= Beginning of Section =

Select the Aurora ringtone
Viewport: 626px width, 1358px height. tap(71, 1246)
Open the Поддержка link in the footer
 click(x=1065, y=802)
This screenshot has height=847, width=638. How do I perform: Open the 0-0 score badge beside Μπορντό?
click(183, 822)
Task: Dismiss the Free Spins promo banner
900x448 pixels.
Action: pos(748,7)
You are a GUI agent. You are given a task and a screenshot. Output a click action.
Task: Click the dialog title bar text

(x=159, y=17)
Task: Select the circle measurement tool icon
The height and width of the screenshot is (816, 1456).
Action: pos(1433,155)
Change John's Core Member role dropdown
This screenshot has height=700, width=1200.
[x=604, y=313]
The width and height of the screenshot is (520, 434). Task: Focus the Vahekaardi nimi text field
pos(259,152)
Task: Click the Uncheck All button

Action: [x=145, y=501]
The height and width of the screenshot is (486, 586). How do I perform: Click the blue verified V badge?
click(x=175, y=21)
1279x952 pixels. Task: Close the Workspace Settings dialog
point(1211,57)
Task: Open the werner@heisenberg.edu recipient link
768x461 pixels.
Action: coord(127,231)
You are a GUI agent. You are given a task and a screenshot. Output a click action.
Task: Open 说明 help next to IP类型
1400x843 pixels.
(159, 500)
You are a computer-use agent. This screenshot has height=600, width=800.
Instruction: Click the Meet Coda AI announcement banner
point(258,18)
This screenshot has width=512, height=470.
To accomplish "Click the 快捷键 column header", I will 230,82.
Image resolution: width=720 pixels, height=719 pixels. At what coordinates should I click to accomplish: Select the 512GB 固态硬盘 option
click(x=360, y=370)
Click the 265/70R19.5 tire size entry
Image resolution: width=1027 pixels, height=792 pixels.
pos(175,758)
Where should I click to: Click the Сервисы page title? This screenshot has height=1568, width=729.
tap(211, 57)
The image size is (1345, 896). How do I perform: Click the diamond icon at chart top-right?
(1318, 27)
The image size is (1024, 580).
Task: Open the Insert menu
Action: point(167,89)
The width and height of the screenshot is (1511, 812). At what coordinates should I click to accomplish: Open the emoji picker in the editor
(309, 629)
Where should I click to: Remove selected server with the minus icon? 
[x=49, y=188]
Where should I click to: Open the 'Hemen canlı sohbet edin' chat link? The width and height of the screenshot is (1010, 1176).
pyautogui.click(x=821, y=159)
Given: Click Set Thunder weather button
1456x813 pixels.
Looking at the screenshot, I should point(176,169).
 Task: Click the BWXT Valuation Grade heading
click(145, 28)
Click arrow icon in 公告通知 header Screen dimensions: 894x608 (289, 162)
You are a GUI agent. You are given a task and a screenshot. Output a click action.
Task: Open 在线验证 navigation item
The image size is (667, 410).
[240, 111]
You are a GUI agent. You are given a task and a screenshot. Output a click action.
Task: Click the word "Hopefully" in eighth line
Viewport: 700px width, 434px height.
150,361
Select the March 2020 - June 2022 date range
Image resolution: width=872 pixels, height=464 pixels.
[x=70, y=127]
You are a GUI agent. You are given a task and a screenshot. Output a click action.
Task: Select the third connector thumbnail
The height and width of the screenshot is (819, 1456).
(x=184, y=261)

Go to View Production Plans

= End of Section =

- [Task to carry out]
The records above are to be reproduced exactly, with nothing left out.

- [Result below]
Select the Aurora ringtone
Viewport: 626px width, 1358px height. tap(71, 1246)
Open the Поддержка link in the footer
 click(x=1065, y=802)
This screenshot has height=847, width=638. How do I perform: Open the 0-0 score badge beside Μπορντό?
click(183, 822)
Task: Dismiss the Free Spins promo banner
900x448 pixels.
Action: pos(748,7)
You are a GUI agent. You are given a task and a screenshot. Output a click action.
Task: Click the dialog title bar text

(x=159, y=17)
Task: Select the circle measurement tool icon
The height and width of the screenshot is (816, 1456).
Action: pos(1433,155)
Change John's Core Member role dropdown
This screenshot has height=700, width=1200.
[x=604, y=313]
The width and height of the screenshot is (520, 434). Task: Focus the Vahekaardi nimi text field
pos(259,152)
Task: Click the Uncheck All button

Action: [x=145, y=501]
The height and width of the screenshot is (486, 586). How do I perform: Click the blue verified V badge?
click(x=175, y=21)
1279x952 pixels. Task: Close the Workspace Settings dialog
point(1211,57)
Task: Open the werner@heisenberg.edu recipient link
768x461 pixels.
Action: coord(127,231)
You are a GUI agent. You are given a task and a screenshot. Output a click action.
Task: Open 说明 help next to IP类型
1400x843 pixels.
(159, 500)
You are a computer-use agent. This screenshot has height=600, width=800.
Instruction: Click the Meet Coda AI announcement banner
point(258,18)
This screenshot has width=512, height=470.
To accomplish "Click the 快捷键 column header", I will 230,82.
Image resolution: width=720 pixels, height=719 pixels. At what coordinates should I click to accomplish: Select the 512GB 固态硬盘 option
click(x=360, y=370)
Click the 265/70R19.5 tire size entry
Image resolution: width=1027 pixels, height=792 pixels.
pos(175,758)
Where should I click to: Click the Сервисы page title? This screenshot has height=1568, width=729.
tap(211, 57)
The image size is (1345, 896). How do I perform: Click the diamond icon at chart top-right?
(1318, 27)
The image size is (1024, 580).
Task: Open the Insert menu
Action: point(167,89)
The width and height of the screenshot is (1511, 812). At what coordinates should I click to accomplish: Open the emoji picker in the editor
(309, 629)
Where should I click to: Remove selected server with the minus icon? 
[x=49, y=188]
Where should I click to: Open the 'Hemen canlı sohbet edin' chat link? The width and height of the screenshot is (1010, 1176).
pyautogui.click(x=821, y=159)
Given: Click Set Thunder weather button
1456x813 pixels.
Looking at the screenshot, I should point(176,169).
 Task: Click the BWXT Valuation Grade heading
click(145, 28)
Click arrow icon in 公告通知 header Screen dimensions: 894x608 (289, 162)
You are a GUI agent. You are given a task and a screenshot. Output a click action.
Task: Open 在线验证 navigation item
The image size is (667, 410).
[240, 111]
You are a GUI agent. You are given a task and a screenshot. Output a click action.
Task: Click the word "Hopefully" in eighth line
Viewport: 700px width, 434px height.
150,361
Select the March 2020 - June 2022 date range
Image resolution: width=872 pixels, height=464 pixels.
[x=70, y=127]
You are a GUI agent. You are given a task and a screenshot. Output a click action.
Task: Select the third connector thumbnail
The height and width of the screenshot is (819, 1456).
(x=184, y=261)

Go to View Production Plans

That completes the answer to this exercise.